■ WORK TO BE COMPLETED
Show every line from the entries below that contains the word "label".

■ EXERCISE INPUT
▼
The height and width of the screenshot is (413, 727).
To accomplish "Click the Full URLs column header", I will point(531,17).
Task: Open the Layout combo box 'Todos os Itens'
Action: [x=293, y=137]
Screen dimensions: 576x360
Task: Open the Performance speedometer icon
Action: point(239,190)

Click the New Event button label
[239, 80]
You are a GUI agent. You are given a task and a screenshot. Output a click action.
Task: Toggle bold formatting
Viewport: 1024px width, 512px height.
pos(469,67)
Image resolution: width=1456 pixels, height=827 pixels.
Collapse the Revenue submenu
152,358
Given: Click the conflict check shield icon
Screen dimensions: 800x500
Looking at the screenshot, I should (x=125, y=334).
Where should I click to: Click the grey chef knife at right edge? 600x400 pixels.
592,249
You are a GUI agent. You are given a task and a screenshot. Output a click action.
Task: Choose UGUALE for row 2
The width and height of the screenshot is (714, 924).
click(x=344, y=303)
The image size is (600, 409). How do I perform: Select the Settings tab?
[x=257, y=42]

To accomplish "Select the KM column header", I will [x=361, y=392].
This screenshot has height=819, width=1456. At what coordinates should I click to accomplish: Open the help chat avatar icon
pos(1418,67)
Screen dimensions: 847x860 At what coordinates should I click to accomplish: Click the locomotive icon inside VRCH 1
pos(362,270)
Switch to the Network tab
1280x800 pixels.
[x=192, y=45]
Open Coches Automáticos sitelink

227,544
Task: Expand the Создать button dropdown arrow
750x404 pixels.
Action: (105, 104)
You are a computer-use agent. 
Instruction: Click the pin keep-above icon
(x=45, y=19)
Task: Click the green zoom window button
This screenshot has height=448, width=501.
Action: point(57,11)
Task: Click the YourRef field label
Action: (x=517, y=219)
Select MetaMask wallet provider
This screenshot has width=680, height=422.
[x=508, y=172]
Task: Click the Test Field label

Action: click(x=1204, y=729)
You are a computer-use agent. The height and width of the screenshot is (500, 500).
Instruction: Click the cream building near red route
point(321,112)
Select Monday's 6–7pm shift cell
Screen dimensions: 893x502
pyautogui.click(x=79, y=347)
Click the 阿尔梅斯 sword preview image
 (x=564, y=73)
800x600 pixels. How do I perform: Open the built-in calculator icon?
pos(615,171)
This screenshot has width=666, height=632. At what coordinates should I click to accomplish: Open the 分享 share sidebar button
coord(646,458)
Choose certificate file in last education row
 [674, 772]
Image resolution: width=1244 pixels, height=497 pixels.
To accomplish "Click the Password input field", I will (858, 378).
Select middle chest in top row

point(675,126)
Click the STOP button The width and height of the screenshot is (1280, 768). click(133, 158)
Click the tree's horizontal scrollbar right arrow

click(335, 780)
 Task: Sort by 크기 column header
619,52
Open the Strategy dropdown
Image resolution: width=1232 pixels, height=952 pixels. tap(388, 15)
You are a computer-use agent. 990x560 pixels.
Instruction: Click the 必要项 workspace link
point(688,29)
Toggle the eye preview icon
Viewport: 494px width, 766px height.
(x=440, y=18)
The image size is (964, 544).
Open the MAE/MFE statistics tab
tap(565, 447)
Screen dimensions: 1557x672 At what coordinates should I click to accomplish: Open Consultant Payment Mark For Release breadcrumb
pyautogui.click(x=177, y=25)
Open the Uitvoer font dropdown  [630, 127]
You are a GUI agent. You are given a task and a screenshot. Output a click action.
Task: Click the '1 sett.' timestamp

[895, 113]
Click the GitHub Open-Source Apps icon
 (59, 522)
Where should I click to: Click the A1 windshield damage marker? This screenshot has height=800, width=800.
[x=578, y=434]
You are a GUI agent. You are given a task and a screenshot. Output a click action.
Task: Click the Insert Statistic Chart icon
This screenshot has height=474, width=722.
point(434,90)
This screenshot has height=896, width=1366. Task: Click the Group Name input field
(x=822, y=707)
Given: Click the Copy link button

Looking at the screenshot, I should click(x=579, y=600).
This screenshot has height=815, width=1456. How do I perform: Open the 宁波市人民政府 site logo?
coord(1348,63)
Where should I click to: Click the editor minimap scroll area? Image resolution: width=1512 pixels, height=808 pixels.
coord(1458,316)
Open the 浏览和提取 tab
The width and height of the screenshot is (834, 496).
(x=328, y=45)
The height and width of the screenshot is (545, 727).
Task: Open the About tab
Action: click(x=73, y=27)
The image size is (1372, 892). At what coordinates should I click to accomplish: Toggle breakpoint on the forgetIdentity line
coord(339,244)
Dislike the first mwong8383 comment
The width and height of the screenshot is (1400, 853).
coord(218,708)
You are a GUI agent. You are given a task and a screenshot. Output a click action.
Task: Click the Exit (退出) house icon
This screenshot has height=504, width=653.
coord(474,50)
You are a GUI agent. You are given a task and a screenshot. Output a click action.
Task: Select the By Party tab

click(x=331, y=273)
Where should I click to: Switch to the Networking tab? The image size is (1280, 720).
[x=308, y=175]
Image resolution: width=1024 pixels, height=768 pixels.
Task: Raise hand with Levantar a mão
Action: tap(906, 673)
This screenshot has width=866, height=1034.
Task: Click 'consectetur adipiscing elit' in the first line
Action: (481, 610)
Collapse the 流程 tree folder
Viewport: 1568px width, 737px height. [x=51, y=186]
▲
■ TASK RESULT
Click the New Event button label
Task: Click the YourRef field label
Task: Click the Test Field label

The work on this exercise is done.